Instructions to follow: Each entry below must be repeated word for word.

Task inputs:
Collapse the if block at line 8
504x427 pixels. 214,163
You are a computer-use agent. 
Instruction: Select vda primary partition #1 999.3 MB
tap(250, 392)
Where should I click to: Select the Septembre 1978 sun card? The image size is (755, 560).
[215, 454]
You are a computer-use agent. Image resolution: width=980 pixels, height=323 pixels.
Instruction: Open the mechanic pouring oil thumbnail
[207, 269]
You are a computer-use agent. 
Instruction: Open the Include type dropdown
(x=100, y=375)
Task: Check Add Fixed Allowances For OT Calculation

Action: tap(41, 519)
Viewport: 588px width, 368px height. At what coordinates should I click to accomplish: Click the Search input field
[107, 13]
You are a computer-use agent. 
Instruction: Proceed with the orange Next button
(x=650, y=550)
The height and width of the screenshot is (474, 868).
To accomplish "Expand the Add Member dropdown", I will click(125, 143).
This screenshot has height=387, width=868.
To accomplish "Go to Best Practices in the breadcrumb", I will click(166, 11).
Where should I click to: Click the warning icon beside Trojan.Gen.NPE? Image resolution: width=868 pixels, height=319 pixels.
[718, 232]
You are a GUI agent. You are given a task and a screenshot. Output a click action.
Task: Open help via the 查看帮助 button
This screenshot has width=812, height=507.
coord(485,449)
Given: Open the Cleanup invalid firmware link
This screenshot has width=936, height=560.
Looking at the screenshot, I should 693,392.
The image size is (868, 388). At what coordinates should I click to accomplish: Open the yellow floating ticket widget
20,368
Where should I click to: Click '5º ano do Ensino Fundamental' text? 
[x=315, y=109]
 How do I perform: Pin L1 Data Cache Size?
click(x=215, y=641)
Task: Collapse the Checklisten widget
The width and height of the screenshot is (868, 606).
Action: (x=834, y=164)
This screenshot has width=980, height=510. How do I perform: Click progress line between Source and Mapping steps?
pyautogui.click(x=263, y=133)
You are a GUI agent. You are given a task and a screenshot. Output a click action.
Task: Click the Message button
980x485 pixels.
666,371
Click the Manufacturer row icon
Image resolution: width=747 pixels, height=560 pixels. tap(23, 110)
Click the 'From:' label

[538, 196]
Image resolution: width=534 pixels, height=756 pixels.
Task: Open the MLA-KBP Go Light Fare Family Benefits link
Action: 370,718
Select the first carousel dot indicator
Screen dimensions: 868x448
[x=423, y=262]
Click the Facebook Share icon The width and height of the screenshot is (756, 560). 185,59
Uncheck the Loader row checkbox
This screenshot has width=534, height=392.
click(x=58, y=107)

Exercise answer:
Collapse the if block at line 8
504x427 pixels. 214,163
You are a computer-use agent. 
Instruction: Select vda primary partition #1 999.3 MB
tap(250, 392)
Where should I click to: Select the Septembre 1978 sun card? The image size is (755, 560).
[215, 454]
You are a computer-use agent. Image resolution: width=980 pixels, height=323 pixels.
Instruction: Open the mechanic pouring oil thumbnail
[207, 269]
You are a computer-use agent. 
Instruction: Open the Include type dropdown
(x=100, y=375)
Task: Check Add Fixed Allowances For OT Calculation

Action: tap(41, 519)
Viewport: 588px width, 368px height. At what coordinates should I click to accomplish: Click the Search input field
[107, 13]
You are a computer-use agent. 
Instruction: Proceed with the orange Next button
(x=650, y=550)
The height and width of the screenshot is (474, 868).
To accomplish "Expand the Add Member dropdown", I will click(125, 143).
This screenshot has height=387, width=868.
To accomplish "Go to Best Practices in the breadcrumb", I will click(166, 11).
Where should I click to: Click the warning icon beside Trojan.Gen.NPE? Image resolution: width=868 pixels, height=319 pixels.
[718, 232]
You are a GUI agent. You are given a task and a screenshot. Output a click action.
Task: Open help via the 查看帮助 button
This screenshot has width=812, height=507.
coord(485,449)
Given: Open the Cleanup invalid firmware link
This screenshot has width=936, height=560.
Looking at the screenshot, I should 693,392.
The image size is (868, 388). At what coordinates should I click to accomplish: Open the yellow floating ticket widget
20,368
Where should I click to: Click '5º ano do Ensino Fundamental' text? 
[x=315, y=109]
 How do I perform: Pin L1 Data Cache Size?
click(x=215, y=641)
Task: Collapse the Checklisten widget
The width and height of the screenshot is (868, 606).
Action: (x=834, y=164)
This screenshot has width=980, height=510. How do I perform: Click progress line between Source and Mapping steps?
pyautogui.click(x=263, y=133)
You are a GUI agent. You are given a task and a screenshot. Output a click action.
Task: Click the Message button
980x485 pixels.
666,371
Click the Manufacturer row icon
Image resolution: width=747 pixels, height=560 pixels. tap(23, 110)
Click the 'From:' label

[538, 196]
Image resolution: width=534 pixels, height=756 pixels.
Task: Open the MLA-KBP Go Light Fare Family Benefits link
Action: 370,718
Select the first carousel dot indicator
Screen dimensions: 868x448
[x=423, y=262]
Click the Facebook Share icon The width and height of the screenshot is (756, 560). 185,59
Uncheck the Loader row checkbox
This screenshot has width=534, height=392.
click(x=58, y=107)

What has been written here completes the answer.